— start of GIVEN RECORDS —

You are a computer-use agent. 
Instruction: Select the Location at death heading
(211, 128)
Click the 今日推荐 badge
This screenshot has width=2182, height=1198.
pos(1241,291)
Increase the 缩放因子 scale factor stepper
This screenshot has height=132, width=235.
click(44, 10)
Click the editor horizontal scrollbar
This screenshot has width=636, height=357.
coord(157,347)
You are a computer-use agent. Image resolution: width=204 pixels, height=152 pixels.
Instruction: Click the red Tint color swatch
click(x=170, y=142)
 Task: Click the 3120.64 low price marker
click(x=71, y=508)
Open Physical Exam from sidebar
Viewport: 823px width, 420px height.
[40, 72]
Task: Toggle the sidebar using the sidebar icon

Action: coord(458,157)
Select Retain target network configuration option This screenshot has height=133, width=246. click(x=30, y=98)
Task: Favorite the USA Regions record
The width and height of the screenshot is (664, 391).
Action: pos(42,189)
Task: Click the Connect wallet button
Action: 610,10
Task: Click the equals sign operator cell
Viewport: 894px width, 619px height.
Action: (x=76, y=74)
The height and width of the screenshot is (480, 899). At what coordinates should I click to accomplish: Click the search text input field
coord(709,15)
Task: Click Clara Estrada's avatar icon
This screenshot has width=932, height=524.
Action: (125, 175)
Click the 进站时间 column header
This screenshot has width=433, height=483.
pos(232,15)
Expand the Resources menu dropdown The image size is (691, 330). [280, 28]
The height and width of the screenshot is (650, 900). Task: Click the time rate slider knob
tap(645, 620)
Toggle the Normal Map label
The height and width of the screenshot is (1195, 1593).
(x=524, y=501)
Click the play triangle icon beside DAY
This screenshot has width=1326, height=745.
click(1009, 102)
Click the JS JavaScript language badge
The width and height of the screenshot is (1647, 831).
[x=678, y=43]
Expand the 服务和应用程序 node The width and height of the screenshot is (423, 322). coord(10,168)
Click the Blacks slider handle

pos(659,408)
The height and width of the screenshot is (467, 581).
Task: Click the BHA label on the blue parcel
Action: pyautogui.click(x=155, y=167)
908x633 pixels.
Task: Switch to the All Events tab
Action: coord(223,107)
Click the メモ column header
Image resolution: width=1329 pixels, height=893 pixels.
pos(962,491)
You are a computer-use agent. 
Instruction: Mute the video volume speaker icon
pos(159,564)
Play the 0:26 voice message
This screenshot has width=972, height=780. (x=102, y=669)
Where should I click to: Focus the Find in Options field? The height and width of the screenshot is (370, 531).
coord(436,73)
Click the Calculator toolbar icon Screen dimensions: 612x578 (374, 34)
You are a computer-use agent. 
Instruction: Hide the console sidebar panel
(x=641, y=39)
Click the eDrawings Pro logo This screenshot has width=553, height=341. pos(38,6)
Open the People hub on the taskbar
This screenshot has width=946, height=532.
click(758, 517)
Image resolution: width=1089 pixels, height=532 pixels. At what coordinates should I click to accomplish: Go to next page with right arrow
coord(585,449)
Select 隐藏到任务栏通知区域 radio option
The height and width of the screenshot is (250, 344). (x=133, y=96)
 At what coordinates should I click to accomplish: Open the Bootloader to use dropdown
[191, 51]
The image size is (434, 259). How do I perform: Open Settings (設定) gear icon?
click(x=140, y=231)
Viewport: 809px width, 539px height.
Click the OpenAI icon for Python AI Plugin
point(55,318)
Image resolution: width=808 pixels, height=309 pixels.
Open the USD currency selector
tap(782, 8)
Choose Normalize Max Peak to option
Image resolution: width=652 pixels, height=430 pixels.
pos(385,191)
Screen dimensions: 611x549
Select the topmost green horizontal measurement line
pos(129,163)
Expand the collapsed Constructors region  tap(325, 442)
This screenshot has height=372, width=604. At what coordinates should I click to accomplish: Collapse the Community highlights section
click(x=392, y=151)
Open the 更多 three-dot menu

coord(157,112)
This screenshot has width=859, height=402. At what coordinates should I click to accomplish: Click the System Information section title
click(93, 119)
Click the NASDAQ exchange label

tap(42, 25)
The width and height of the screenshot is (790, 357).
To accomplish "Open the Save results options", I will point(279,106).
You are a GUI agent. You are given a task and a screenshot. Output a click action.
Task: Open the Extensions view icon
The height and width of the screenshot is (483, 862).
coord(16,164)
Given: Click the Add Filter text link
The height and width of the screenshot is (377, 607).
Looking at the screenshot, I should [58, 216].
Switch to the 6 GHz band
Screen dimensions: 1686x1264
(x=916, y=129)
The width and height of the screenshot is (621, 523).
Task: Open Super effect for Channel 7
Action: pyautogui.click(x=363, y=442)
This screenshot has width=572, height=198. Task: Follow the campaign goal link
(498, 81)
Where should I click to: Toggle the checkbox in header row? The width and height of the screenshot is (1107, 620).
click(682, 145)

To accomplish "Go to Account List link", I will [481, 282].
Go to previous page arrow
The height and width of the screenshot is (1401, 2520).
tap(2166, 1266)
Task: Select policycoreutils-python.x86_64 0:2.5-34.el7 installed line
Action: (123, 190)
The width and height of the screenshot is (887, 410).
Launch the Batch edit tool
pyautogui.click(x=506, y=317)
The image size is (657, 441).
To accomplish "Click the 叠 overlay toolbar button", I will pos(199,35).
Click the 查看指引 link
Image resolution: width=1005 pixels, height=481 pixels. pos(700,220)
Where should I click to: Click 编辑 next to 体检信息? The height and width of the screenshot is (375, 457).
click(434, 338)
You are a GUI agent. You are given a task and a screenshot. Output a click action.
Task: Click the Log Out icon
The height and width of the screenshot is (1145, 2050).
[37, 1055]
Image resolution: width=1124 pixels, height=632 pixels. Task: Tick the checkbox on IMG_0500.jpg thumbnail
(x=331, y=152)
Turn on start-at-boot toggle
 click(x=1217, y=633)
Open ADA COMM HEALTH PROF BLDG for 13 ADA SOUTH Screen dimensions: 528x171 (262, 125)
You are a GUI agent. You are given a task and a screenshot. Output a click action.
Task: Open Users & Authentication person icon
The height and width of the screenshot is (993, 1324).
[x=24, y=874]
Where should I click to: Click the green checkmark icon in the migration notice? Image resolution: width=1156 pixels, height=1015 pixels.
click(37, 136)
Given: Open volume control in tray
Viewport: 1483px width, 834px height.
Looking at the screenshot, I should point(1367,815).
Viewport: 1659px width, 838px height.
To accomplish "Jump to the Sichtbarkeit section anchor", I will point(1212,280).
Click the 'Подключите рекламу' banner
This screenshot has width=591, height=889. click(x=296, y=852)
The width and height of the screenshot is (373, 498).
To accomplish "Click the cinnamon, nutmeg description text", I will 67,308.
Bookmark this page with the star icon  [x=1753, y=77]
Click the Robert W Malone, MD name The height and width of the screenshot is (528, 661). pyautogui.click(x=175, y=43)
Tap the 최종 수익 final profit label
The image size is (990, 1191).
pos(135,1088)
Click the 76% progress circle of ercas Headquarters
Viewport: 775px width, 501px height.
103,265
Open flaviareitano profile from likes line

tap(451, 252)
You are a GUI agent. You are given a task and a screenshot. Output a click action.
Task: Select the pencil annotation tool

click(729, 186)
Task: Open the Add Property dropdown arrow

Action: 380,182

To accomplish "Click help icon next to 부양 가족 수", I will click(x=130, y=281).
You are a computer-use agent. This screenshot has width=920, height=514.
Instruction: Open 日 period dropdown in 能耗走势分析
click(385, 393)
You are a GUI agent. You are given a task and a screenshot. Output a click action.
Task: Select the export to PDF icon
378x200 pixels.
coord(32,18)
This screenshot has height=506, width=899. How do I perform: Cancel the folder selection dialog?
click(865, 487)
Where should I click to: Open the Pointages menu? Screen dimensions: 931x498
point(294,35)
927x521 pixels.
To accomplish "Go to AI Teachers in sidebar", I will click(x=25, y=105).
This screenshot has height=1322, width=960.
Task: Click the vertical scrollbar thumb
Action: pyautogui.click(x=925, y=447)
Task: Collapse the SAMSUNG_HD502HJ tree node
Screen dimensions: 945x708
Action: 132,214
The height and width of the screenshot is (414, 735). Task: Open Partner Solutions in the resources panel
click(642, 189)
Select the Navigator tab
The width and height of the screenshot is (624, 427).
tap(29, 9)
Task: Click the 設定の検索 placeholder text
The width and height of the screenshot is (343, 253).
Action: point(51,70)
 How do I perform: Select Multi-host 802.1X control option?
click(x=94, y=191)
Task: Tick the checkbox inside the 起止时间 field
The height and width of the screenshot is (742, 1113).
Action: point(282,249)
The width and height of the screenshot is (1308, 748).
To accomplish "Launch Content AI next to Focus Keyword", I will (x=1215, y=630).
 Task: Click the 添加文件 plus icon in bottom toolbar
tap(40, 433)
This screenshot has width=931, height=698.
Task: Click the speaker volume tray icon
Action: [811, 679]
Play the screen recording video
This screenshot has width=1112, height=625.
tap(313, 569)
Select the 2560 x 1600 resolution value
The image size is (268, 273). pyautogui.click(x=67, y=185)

— end of GIVEN RECORDS —

**WHAT THIS TASK INVOLVES:** Reproduce the listing above word for word, beginning at the line containing "927x521 pixels." and ending after the line containing "Action: 132,214".

**EXPECTED OUTPUT:**
927x521 pixels.
To accomplish "Go to AI Teachers in sidebar", I will click(x=25, y=105).
This screenshot has height=1322, width=960.
Task: Click the vertical scrollbar thumb
Action: pyautogui.click(x=925, y=447)
Task: Collapse the SAMSUNG_HD502HJ tree node
Screen dimensions: 945x708
Action: 132,214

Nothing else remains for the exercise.